Record set:
☆ ☆ ☆ ☆

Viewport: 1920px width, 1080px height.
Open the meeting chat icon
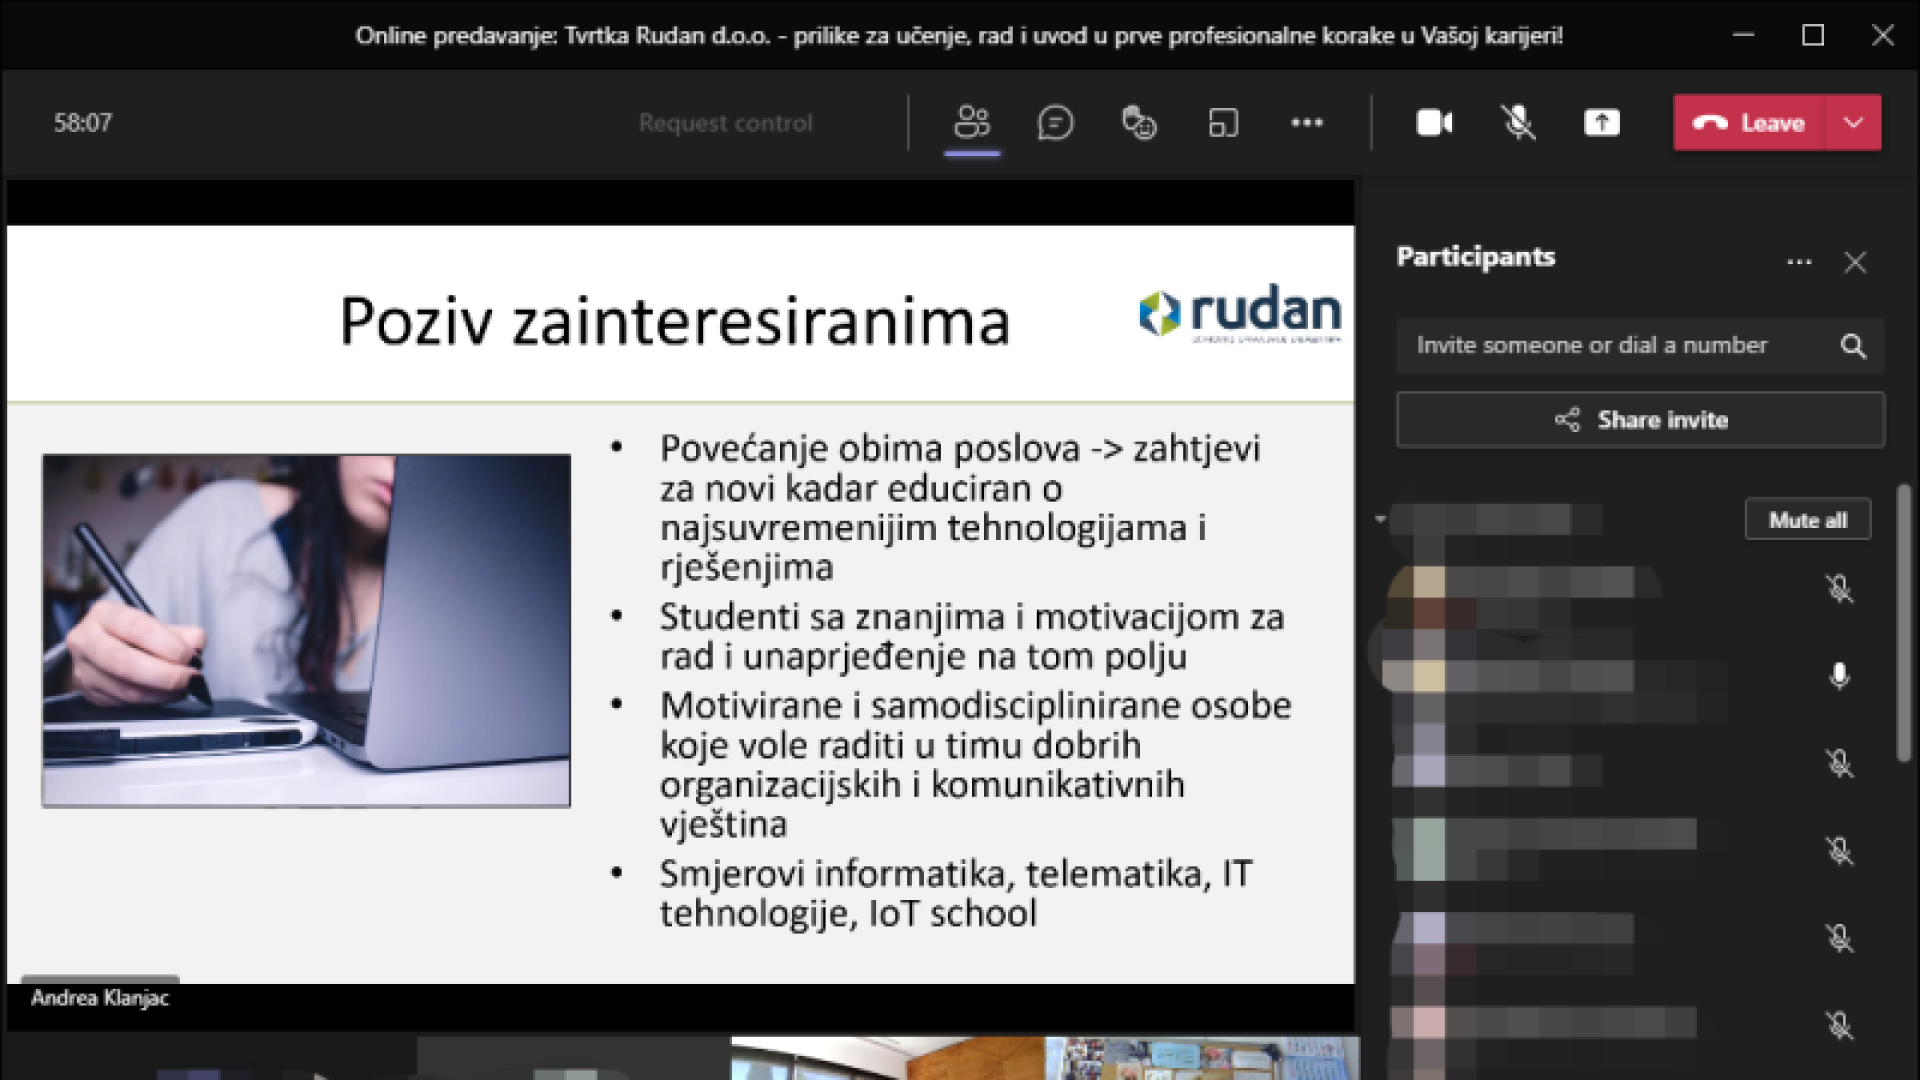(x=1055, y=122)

☆ ☆ ☆ ☆

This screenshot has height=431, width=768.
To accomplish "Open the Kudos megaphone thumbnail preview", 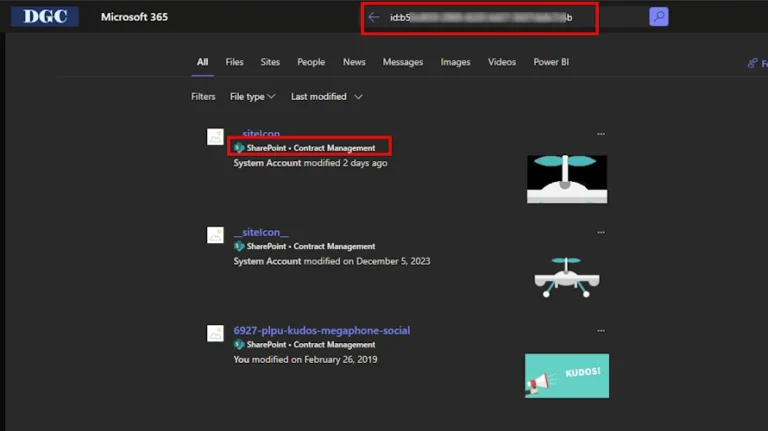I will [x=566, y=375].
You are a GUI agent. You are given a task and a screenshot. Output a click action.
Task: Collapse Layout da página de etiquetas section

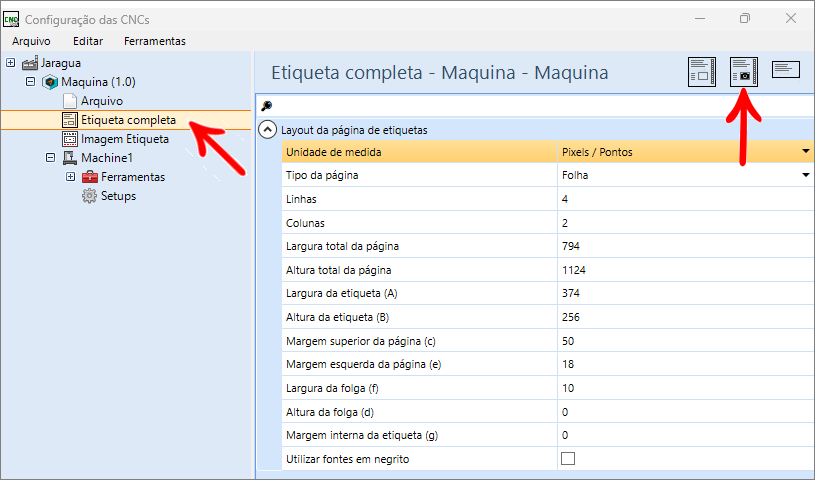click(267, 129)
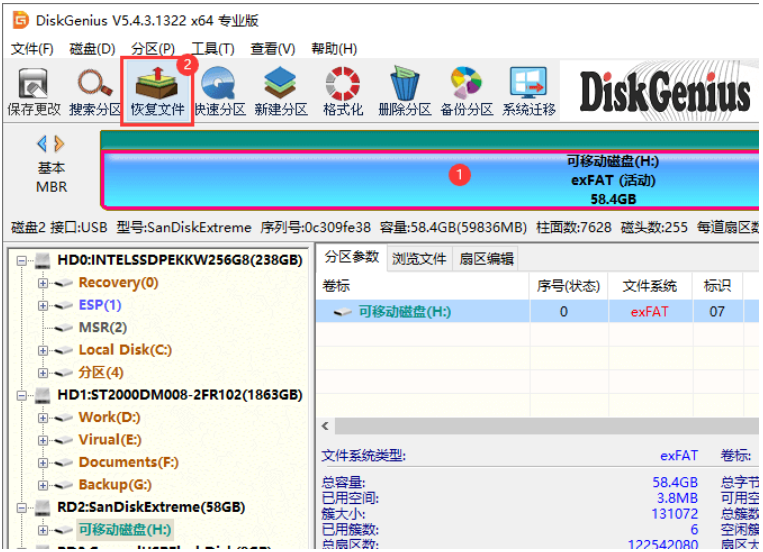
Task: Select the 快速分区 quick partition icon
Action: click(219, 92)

☆ ☆ ☆ ☆

Instructions to follow:
Copy the entries from the line holding "Viewport: 1920px width, 1080px height." through the line holding "(x=1055, y=122)", inclusive. Leave the pictures out of your answer.

In response:
Viewport: 1920px width, 1080px height.
Open the meeting chat icon
(x=1055, y=122)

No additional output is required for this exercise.